══ Input material ══

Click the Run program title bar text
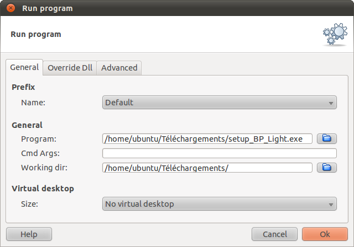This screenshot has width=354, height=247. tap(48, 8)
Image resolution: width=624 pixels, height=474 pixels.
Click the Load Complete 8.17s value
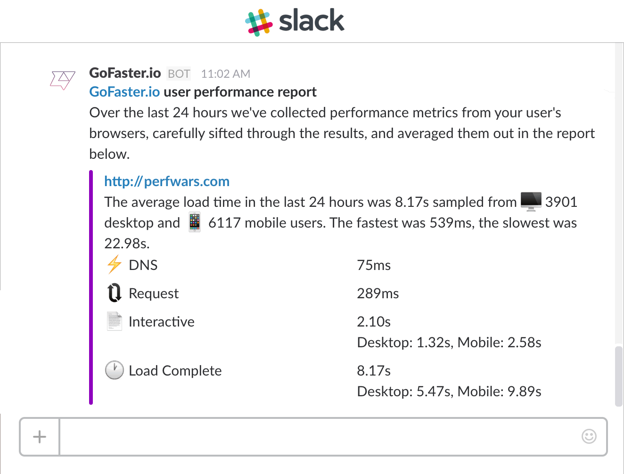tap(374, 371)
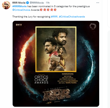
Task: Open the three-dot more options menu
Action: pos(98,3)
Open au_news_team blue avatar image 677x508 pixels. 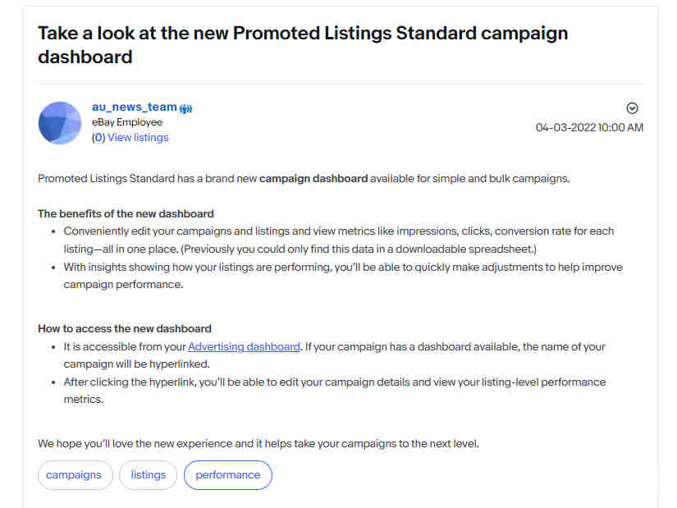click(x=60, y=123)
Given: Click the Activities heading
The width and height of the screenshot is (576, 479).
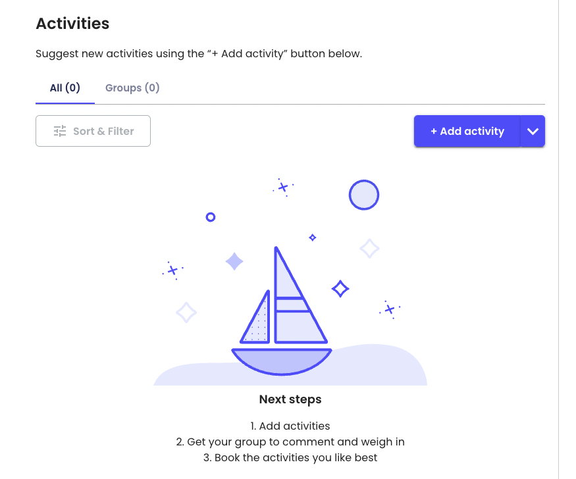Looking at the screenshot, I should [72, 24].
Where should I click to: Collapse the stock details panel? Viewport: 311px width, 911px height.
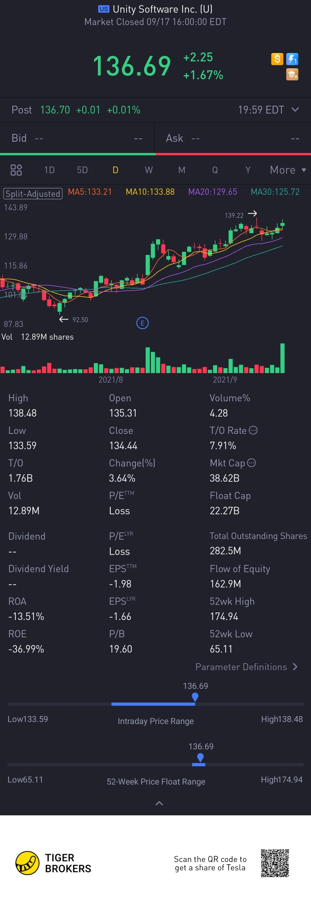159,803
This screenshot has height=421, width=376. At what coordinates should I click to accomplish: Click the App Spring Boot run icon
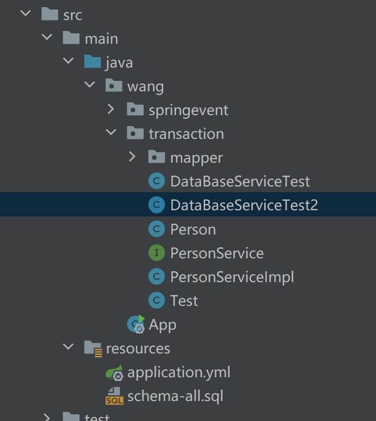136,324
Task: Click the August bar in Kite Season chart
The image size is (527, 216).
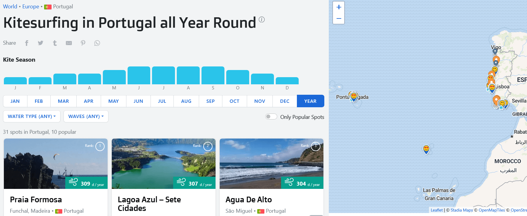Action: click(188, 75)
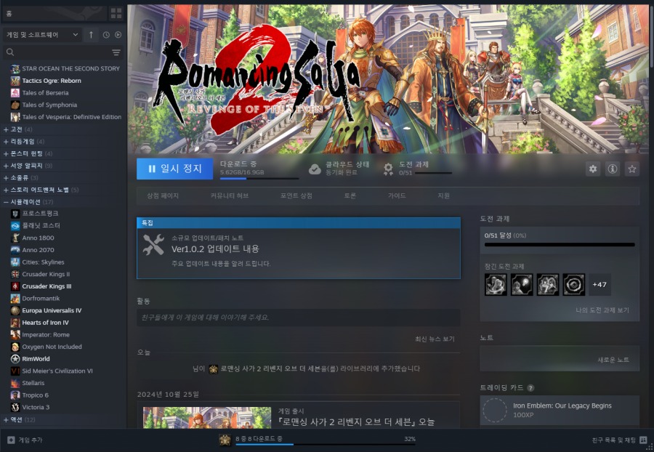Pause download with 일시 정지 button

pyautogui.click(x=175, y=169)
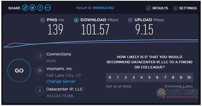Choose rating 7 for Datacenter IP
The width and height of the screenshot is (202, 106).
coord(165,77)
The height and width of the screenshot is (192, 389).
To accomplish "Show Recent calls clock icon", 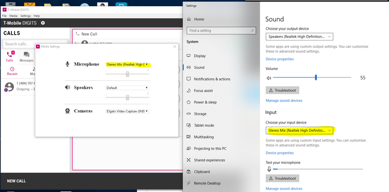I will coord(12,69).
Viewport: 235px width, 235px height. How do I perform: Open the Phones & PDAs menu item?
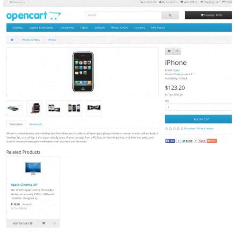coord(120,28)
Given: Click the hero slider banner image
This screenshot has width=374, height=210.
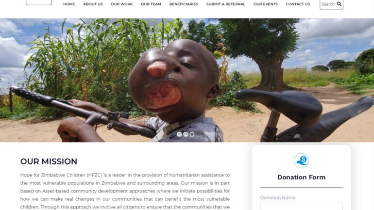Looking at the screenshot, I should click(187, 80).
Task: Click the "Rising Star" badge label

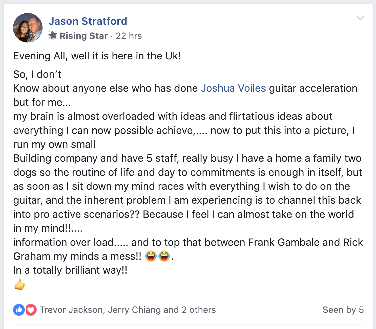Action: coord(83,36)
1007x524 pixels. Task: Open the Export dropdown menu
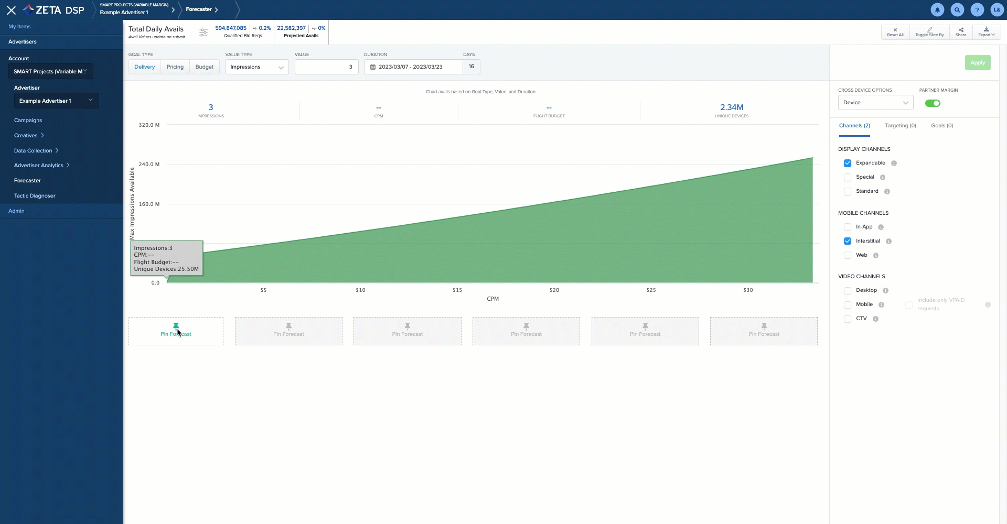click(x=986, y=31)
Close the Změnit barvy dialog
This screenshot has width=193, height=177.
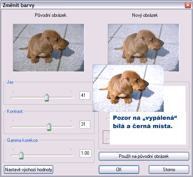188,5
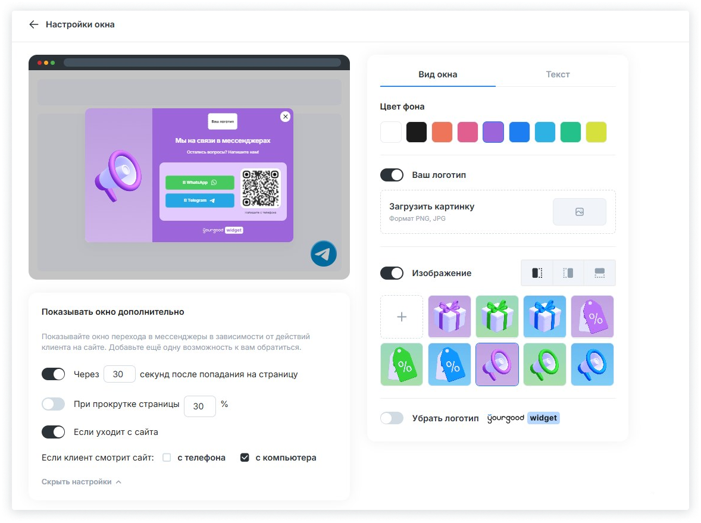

═══
══ Input material ══

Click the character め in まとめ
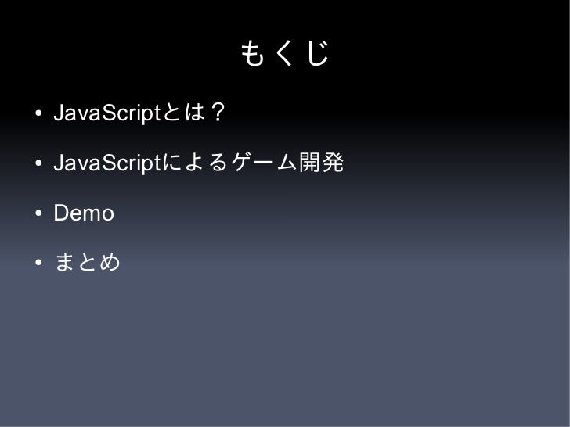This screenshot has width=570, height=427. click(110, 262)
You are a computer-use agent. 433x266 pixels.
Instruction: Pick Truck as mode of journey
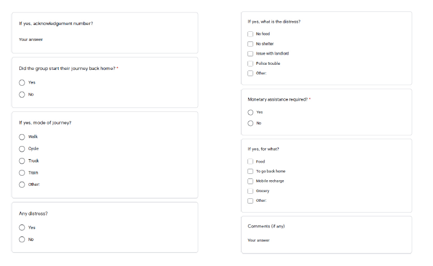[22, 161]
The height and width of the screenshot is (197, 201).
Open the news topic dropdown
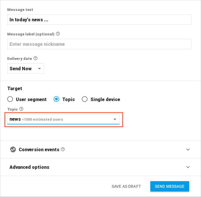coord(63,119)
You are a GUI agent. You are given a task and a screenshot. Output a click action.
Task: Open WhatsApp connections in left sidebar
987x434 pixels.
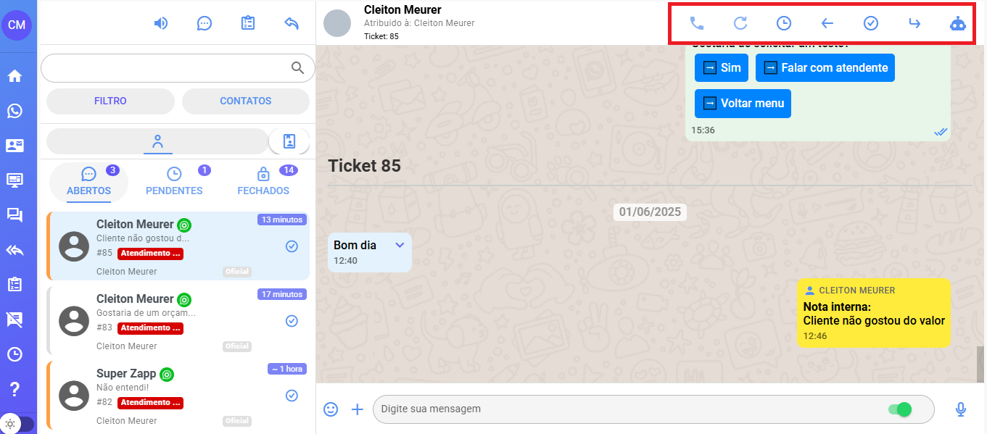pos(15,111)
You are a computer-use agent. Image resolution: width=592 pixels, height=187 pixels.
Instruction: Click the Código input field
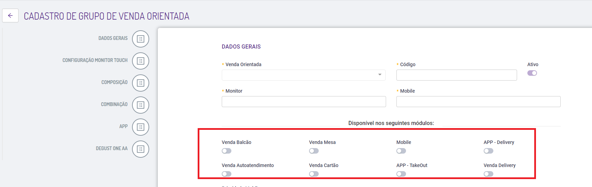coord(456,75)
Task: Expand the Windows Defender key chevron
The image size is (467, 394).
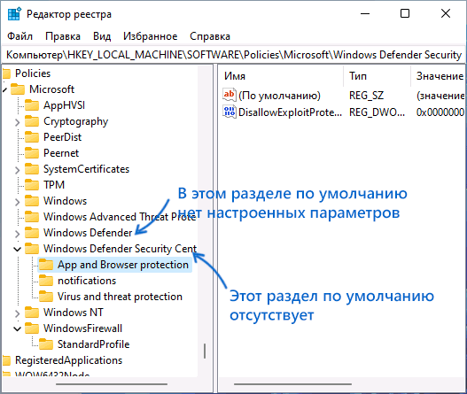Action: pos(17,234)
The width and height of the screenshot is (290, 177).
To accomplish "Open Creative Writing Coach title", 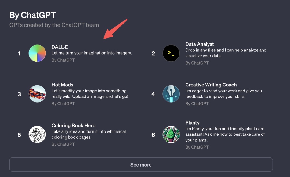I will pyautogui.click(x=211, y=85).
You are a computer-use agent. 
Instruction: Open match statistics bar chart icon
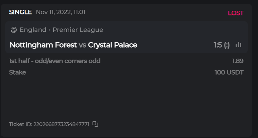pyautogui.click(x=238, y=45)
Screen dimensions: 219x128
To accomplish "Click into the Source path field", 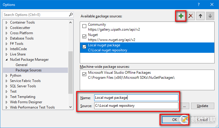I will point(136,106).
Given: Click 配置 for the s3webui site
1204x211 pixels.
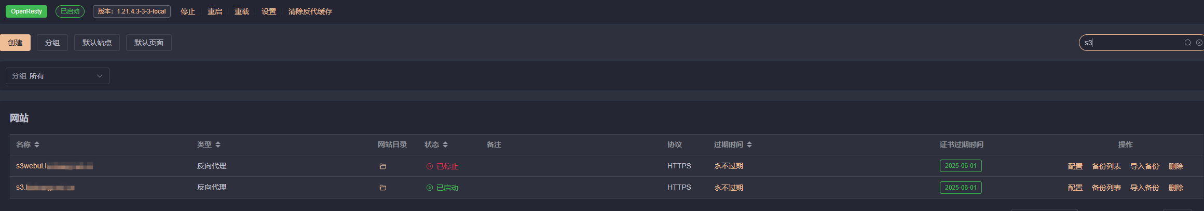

═══

In the listing above, find the line containing "Click the Run program title bar text" and the line containing "Image resolution: width=624", then output those two lines and everything between them exactly as written, without the images.

Reply:
Click the Run program title bar text
This screenshot has width=354, height=247. tap(48, 8)
Image resolution: width=624 pixels, height=474 pixels.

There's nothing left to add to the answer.